We would have to do all our ground exploring by foot, I thought. I did not want to take Norwegian leftovers, so we would have to traverse new ground. That way we would gain unique data and perhaps, hope against hope, find something which they had not found.
I put it that way to Mission Control. They told me no, land where the people on the ground say.
Did they take me for a child? I appealed to the political level again and got my way. I had not yet learned humility. That came five hours later.
We came in north of the Norwegians, in an uncratered area that was free of their tracks. Our computer gave us a textbook, fuzzy-logic-smooth landing, and I congratulated myself for not having to touch anything. It was not so bad, I told myself. Eriksson had been five hundred years ahead of Columbus, Amundsen a month ahead of Scott, but we had closed the gap to a couple of days.
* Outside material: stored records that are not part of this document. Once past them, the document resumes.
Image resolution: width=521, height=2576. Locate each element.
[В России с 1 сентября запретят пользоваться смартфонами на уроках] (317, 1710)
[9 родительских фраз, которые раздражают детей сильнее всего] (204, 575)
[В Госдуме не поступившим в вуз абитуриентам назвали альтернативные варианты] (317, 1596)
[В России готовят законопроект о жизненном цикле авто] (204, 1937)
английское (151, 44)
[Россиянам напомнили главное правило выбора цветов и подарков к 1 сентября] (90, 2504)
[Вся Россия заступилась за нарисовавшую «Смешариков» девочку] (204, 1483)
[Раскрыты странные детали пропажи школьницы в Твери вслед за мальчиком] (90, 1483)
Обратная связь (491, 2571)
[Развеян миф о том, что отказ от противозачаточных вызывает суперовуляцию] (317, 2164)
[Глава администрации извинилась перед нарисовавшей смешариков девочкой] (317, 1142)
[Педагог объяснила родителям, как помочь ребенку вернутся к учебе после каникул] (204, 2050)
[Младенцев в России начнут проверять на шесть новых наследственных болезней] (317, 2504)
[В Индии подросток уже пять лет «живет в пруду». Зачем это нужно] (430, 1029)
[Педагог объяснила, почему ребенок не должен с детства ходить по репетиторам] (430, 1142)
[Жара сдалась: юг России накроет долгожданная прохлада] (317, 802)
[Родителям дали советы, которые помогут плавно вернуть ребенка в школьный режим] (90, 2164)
Then a patch of thin crust gave in under the weight of our plus-zed land-ing leg and our fuel-laden lander tilted, stopping sharply when the unsupported leg hit the permafrost under the dust crust. A strut bent upward under redline stress, snapped, and impaled an oxidizer tank with its upper ten centimeters. Red fuming nitric acid flowed onto the already well-oxidized Martian soil and reacted in a way that produced more smoke than heat. But it looked spectacular.
Without pressure in the tank to hold it against the lander cabin’s Ear
th-normal atmosphere, the lander floor bent down, and cracked. Our escaping air vibrated the sides of the crack like a monster oboe reed as it escaped, to be replaced by nitric acid fumes. It sounded, felt, and smelled like hell.
With the fortune of prudent and well-rehearsed planning, we were wearing our spacesuits so we were not immediately harmed. I blew the lock doors and led the crew out onto the red soil away from the lander, in case there was an explosion. But no, the oxidizer just ran out and fizzled as we watched.
“Enrico,” Mustaffa said later, in an unfortunate attempt to lighten my mood, “at least this makes you the first man to set foot on Mars.”
The spacecraft shuddered and settled again. We watched helplessly as our two-man aircraft pulled free of its upper latch and pivoted down, breaking its back when its nose slammed into the ocher soil.
My look must have been as cold as the permafrost outside.
“My apologies, commander,” he said quickly, after he saw my face.
Unfortunately, since the lander used the oxidizer to fuel its generator and the battery leads were cut when the floor buckled, our power was gone. Our communications plan did not call for spacesuit-to-orbit communications. The plan was to relay communications through the lander, which had triply redundant transmitters. In the impossible event of a triple failure on one lander, the backup was to relay through another lander—the one that was now on its way back to Earth in the Clarke.
Per Nordli’s Fram came in overhead as we milled around our stricken lander. We could actually hear the ticks of his sonic boom—reminding us that we were on a planet with some atmosphere. We waved up at him like mad monkeys, but he was gone in a moment, over our horizon, far ahead of his shock wave. So now there were three manned spacecraft on Mars. Even in those circumstances, I took time to wonder at what we had been allowed to accomplish, and give thanks.
It was into the early afternoon before we gave up on trying to revive any of the lander’s systems. We had suit battery power for about three more hours. We could walk in the suits without power for a little longer than that, straining against the air pressure in a kind of penguin shuffle. Our air could last a little longer than the batteries but not much.